The cyclic voltammogram of the [Cu(L1)]Cl2 complex in DMSO at 300 K in the potential range +0.8 to -0.4 V. It shows a well-defined redox process corresponding to the formation of the quasi-reversible couple copper(II)/copper(III). The anodic peak at Epa = 0.52 V versus Ag/AgCl and the associated cathodic peak at Epc = 0.35 V correspond to the copper(II)/copper(III). The [Cu(L1)]Cl2 complex exhibits a quasi-reversible behaviour as indicated by the non-equivalent current intensity of cathodic and anodic peaks and also shows large peak separation indicates quasireversible behaviour.

Antifungal activity

The in vitro antifungal activities of the compounds were tested against Aspergillus niger, Rhizopus stolinifer, Aspergillus flavus, Rhizoctonia bataicola and Candida albicans by the serial dilution method. The minimum inhibitory concentration (MIC) values of the compounds are summarized in Table 3. A comparative study of the ligand and its complexes (MIC values) indicates that complexes exhibit higher antifungal activity than the free ligand. From the MIC values (Table 3), it was found that the compound 8, [Cu(L4)]Cl2 was more potent among the other investigated complexes and standard. Further studies are required to explore these complexes as drugs.

Table 3

Minimum inhibition of concentration of the synthesized compounds against growth of five fungi (mg/ml)

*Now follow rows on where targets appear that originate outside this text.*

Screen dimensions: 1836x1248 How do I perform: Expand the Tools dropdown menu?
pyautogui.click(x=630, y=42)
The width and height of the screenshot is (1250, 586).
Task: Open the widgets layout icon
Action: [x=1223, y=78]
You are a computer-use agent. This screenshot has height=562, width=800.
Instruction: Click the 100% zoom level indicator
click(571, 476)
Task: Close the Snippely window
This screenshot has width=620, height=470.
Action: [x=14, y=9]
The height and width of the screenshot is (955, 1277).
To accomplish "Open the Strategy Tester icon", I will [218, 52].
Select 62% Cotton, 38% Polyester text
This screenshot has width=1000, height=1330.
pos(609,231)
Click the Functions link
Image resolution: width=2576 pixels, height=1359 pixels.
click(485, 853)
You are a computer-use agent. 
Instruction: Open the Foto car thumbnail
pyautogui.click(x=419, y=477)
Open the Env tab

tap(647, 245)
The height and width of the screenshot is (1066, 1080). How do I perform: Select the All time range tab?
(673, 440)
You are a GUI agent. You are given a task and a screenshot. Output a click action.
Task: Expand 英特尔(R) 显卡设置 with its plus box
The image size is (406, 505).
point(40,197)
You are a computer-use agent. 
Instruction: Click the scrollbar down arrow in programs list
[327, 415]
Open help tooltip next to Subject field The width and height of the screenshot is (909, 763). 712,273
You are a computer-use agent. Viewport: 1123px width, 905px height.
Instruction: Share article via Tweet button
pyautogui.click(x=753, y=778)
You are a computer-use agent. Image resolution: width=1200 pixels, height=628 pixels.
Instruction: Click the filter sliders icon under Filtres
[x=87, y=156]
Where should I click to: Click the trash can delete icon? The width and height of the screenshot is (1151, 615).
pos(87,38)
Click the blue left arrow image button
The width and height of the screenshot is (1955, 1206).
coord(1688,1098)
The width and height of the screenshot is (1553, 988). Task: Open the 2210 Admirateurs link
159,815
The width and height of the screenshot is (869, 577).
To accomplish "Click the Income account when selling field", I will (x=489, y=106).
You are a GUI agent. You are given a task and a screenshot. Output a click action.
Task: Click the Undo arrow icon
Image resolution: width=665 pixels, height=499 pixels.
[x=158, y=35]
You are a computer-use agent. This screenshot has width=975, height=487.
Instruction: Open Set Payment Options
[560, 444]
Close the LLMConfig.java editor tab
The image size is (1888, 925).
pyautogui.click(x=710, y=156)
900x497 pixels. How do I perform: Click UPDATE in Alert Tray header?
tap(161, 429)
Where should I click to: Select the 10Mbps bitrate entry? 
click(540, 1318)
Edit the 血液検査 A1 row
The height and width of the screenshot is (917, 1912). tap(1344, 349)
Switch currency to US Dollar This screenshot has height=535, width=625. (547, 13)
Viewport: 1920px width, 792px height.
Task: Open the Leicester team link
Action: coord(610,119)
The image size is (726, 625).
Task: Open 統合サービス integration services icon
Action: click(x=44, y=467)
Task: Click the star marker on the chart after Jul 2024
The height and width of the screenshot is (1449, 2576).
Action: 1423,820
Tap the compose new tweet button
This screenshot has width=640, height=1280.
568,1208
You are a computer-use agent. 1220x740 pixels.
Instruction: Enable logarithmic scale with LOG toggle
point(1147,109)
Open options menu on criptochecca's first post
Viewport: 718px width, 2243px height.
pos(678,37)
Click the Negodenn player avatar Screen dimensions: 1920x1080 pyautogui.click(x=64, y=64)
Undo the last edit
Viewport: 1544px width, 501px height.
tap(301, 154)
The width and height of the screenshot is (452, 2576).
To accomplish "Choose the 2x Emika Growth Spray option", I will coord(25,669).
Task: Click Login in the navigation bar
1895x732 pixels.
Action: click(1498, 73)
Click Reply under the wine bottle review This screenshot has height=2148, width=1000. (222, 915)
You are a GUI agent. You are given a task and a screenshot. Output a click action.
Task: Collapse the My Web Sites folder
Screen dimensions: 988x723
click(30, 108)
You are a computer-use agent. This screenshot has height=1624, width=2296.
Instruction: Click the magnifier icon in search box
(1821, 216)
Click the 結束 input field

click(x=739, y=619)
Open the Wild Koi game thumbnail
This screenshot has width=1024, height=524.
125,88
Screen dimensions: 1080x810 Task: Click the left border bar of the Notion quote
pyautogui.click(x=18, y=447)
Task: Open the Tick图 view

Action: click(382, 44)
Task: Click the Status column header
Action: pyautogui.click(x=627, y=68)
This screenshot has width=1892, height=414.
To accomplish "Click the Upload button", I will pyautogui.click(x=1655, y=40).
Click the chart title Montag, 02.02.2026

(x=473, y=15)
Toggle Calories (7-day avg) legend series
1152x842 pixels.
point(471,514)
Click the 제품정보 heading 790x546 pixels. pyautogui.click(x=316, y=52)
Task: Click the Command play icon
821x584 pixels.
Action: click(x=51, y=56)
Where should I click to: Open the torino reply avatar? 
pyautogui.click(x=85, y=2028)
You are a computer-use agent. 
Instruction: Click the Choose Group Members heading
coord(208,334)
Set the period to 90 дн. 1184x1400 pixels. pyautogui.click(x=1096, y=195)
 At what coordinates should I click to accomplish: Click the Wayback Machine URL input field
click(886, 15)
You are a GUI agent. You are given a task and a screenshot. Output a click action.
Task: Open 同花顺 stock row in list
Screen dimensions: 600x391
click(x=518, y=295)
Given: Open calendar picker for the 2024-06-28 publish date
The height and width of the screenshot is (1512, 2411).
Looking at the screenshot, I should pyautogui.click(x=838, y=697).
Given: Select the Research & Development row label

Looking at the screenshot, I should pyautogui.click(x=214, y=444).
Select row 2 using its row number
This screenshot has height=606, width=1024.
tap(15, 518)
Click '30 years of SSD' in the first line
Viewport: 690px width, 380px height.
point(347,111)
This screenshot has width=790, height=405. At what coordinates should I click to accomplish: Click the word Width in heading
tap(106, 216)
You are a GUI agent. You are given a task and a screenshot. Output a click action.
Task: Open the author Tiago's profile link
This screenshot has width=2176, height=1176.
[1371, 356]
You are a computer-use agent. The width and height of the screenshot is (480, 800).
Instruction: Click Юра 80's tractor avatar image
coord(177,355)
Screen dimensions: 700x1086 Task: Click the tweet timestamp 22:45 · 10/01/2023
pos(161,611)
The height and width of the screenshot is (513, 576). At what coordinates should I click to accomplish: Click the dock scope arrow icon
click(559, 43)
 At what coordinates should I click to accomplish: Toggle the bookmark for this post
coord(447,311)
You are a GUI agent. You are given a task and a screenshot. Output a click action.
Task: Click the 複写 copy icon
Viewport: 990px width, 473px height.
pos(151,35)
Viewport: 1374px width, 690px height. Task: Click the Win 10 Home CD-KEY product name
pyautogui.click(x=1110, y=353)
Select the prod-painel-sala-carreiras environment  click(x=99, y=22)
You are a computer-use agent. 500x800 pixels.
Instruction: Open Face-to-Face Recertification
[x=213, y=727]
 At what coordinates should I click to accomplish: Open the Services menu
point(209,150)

Such increased activity of the complexes can be explained on the basis of Overtone's concept (Anjaneyula et al., 1986) and Tweedy's Chelation theory (Dharamaraj et al., 2001). According to Overtone's concept of cell permeability, the lipid membrane that surrounds the cell favours the passage of only the lipid-soluble materials due to which liposolubility is an important factor, which controls the antifungal activity. On chelation, the polarity of the metal ion will be reduced to a greater extent due to the overlap of the ligand orbital and partial sharing of the positive charge of the metal ion with donor groups. Further, it increases the delocalization π-electrons over the whole chelate ring and enhances the lipophilicity of the complexes. This increased lipophilicity enhances the penetration of the complexes into lipid membranes and blocking of the metal binding sites in the enzymes of microorganisms. These complexes also disturb the respiration process of the cell and thus block the synthesis of the proteins that restricts further growth of the organism. Furthermore, the mode of action of the compound may involve formation of a hydrogen bond through the azomethine group with the active centre of cell constituents, resulting in interference with the normal cell process.